- **Assignment 1**
In the piece on medical disputes in China, how long did the cancer patient's lawsuit go on without a ruling?
- **Assignment 2**
From the piece on medical disputes in China, extract everything from "Some victims of" down to "is sometimes applauded.".
- **Assignment 3**
Which adjectives does the piece on medical disputes in China use to describe litigation? List every one.

Text under study START

One of the main reasons patients have turned to yi nao rather than the law to seek redress in medical disputes is that they are deeply skeptical of the litigation process, which is extremely slow.
Some victims of possible medical error finally take revenge on doctors as they see no hope in righting the wrongs through the law. Scuffles are common.
The Southern Weekend newspaper opined in October that prolonged and ineffectual medical litigation often makes matters worse. It referred to the case of a cancer patient who, convinced that the doctor's botched surgery on his throat had made him mute, fatally stabbed her with a knife in Beijing Tongren Hospital on September 15. The man had sued the doctor and hospital for compensation but the case dragged on for four years without a ruling. Out of desperation, he raised the knife.
Such loopholes in our legal aid system, unless plugged, will inevitably be exploited by yi nao.
Chinese hospitals have over the years become troubled, even hateful, places where violence against doctors is sometimes applauded.

Text under study END
Material shown START

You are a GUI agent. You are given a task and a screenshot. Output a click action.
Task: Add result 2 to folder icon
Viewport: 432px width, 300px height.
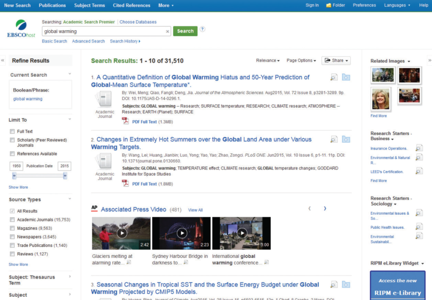tap(346, 139)
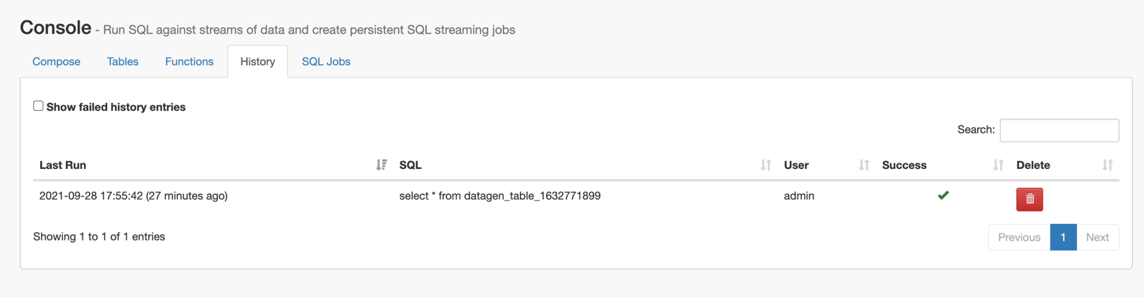Switch to the Tables tab
1144x297 pixels.
[x=123, y=61]
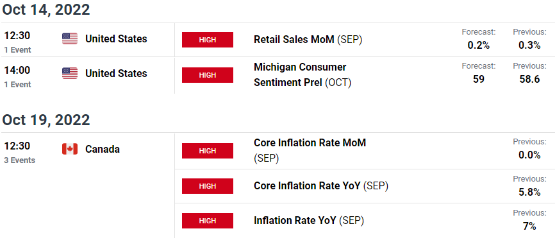The height and width of the screenshot is (240, 555).
Task: Click the Canada flag icon
Action: click(70, 150)
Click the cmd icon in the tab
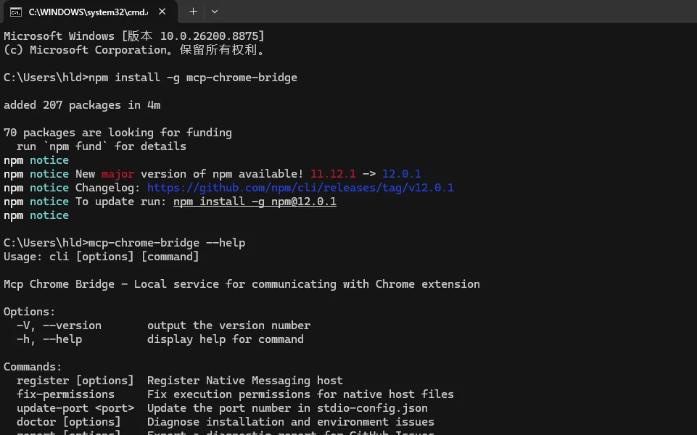 point(15,12)
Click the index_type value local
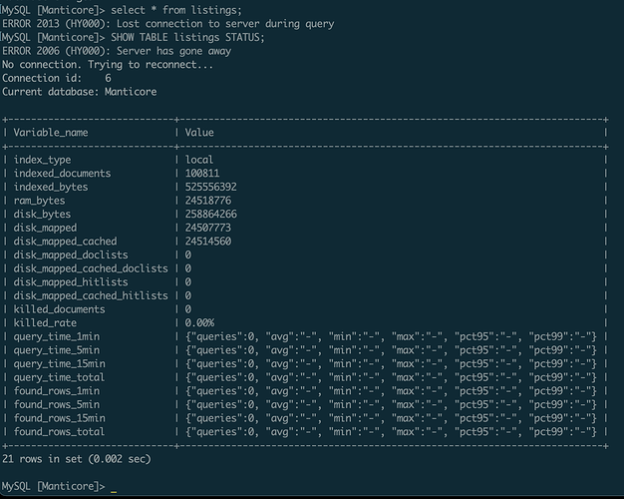624x499 pixels. tap(199, 160)
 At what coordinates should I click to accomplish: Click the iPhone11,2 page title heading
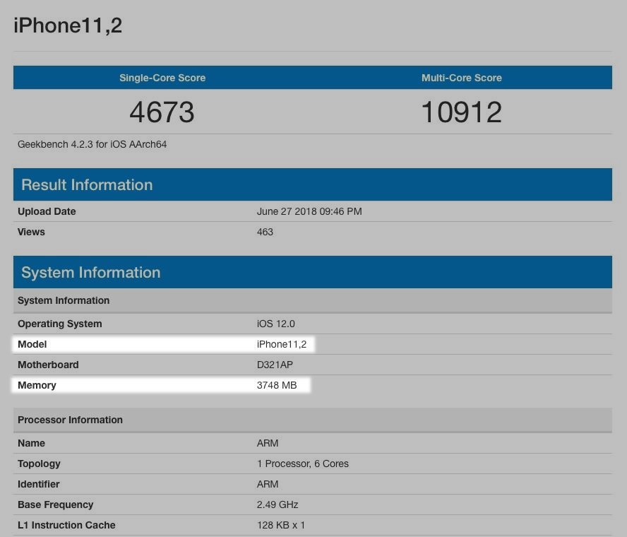click(x=68, y=25)
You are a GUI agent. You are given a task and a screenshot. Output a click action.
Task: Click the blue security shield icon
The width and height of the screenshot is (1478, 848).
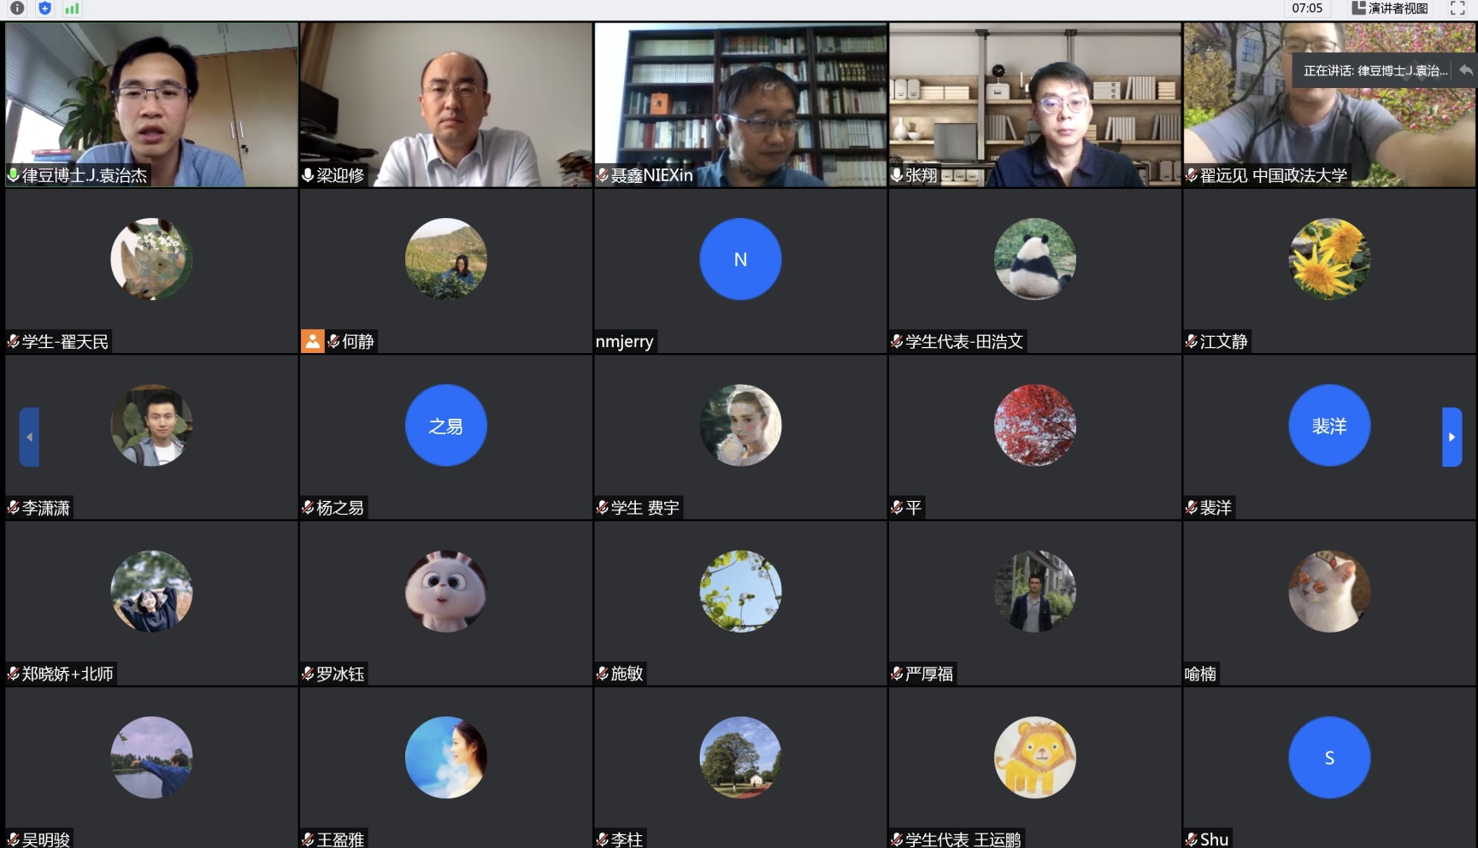[45, 8]
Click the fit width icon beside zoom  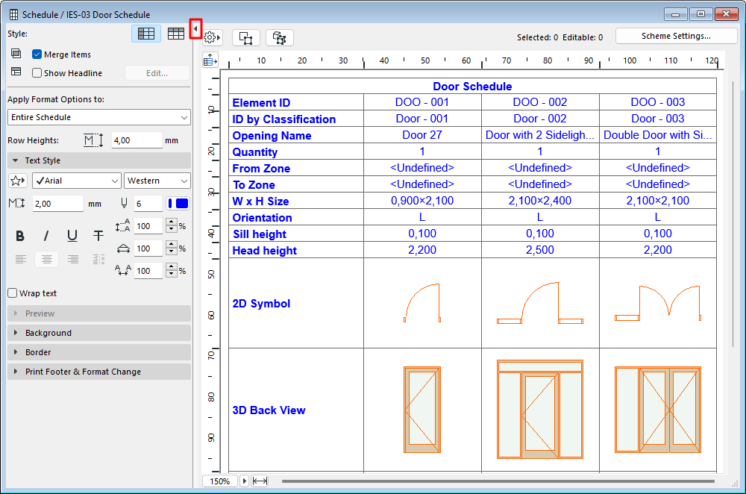click(260, 481)
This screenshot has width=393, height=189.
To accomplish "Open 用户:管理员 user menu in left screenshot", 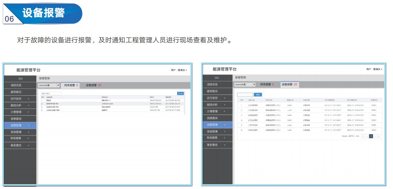I will point(179,70).
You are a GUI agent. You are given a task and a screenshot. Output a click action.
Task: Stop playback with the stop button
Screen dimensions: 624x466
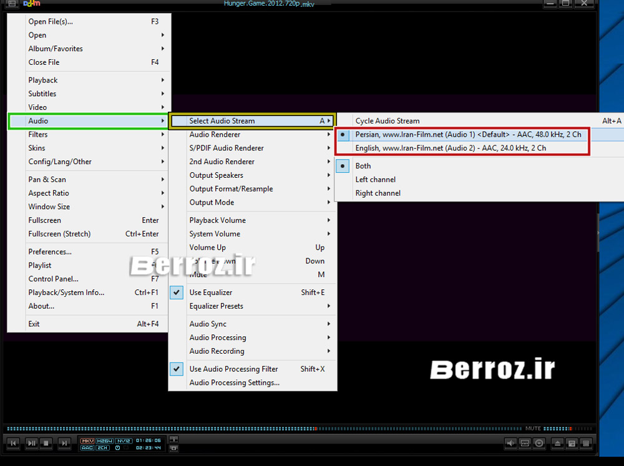coord(47,444)
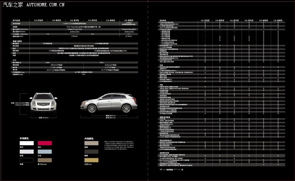295x181 pixels.
Task: Select the black exterior color swatch
Action: point(27,160)
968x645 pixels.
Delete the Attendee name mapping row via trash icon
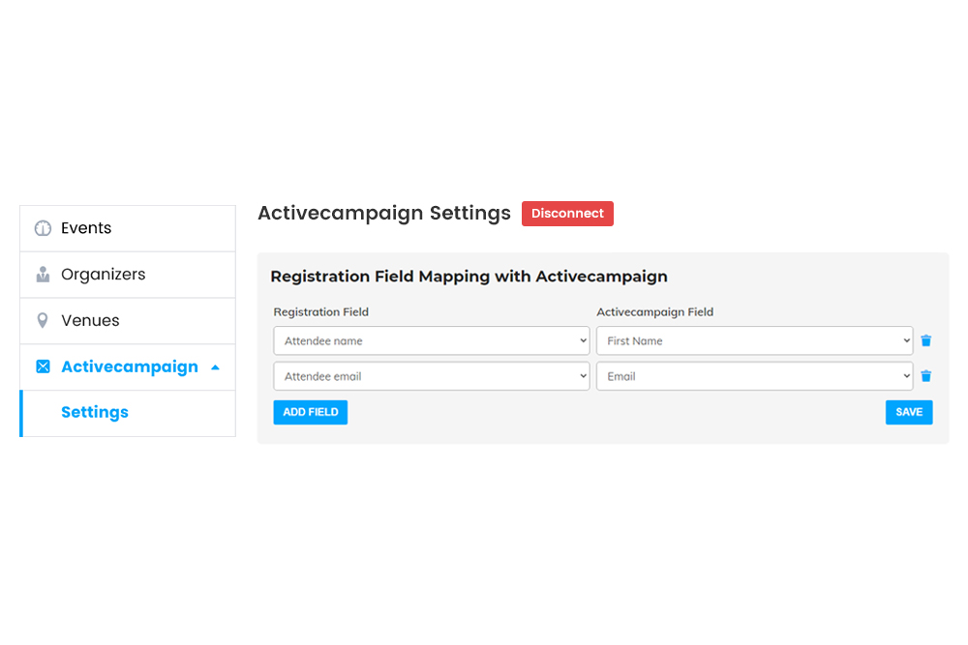[926, 340]
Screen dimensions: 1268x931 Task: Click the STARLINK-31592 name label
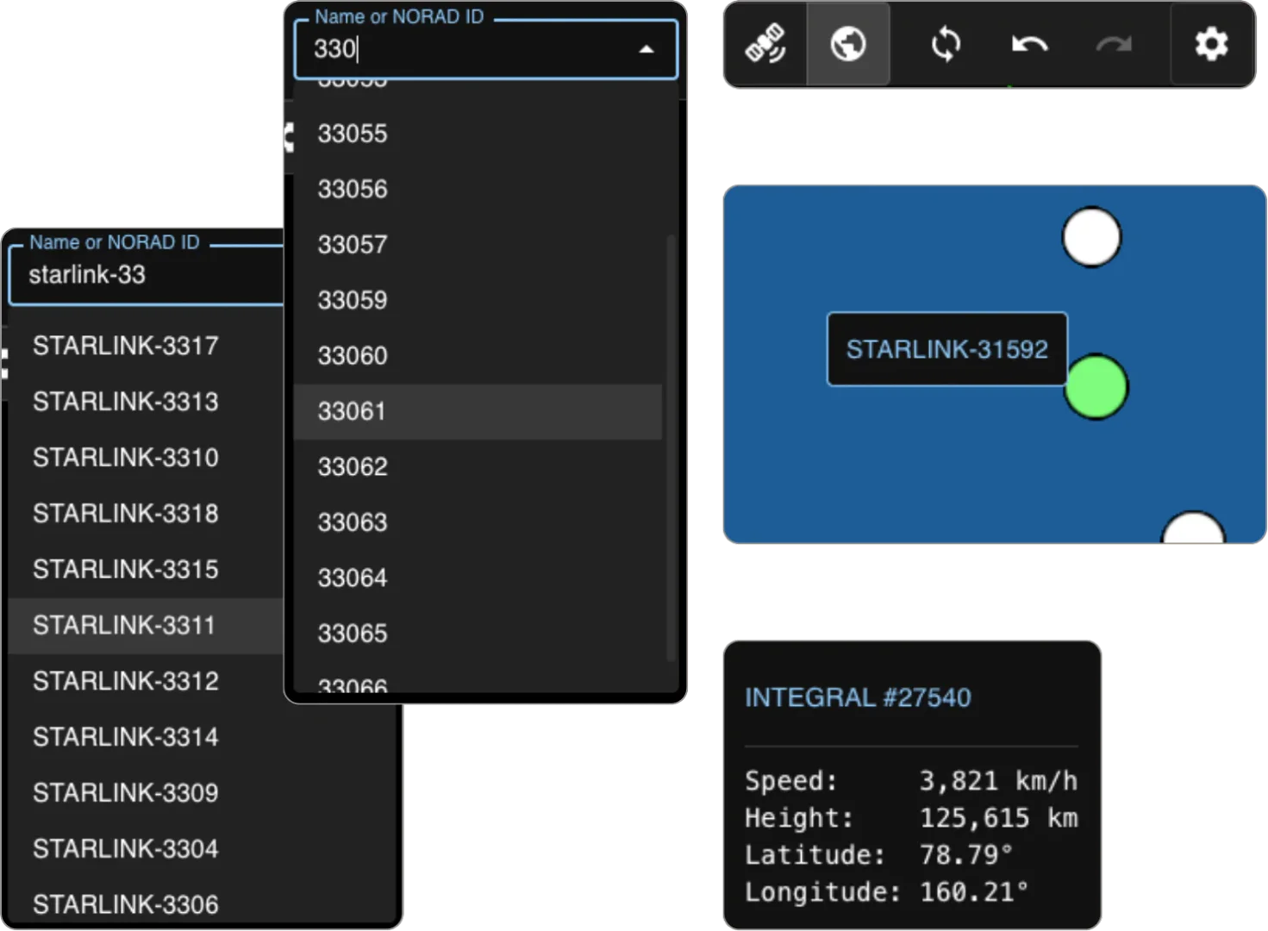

Material shown END

- **Written solution 1**
Four years.

- **Written solution 2**
Some victims of possible medical error finally take revenge on doctors as they see no hope in righting the wrongs through the law. Scuffles are common.
The Southern Weekend newspaper opined in October that prolonged and ineffectual medical litigation often makes matters worse. It referred to the case of a cancer patient who, convinced that the doctor's botched surgery on his throat had made him mute, fatally stabbed her with a knife in Beijing Tongren Hospital on September 15. The man had sued the doctor and hospital for compensation but the case dragged on for four years without a ruling. Out of desperation, he raised the knife.
Such loopholes in our legal aid system, unless plugged, will inevitably be exploited by yi nao.
Chinese hospitals have over the years become troubled, even hateful, places where violence against doctors is sometimes applauded.

- **Written solution 3**
- slow ("extremely slow")
- prolonged
- ineffectual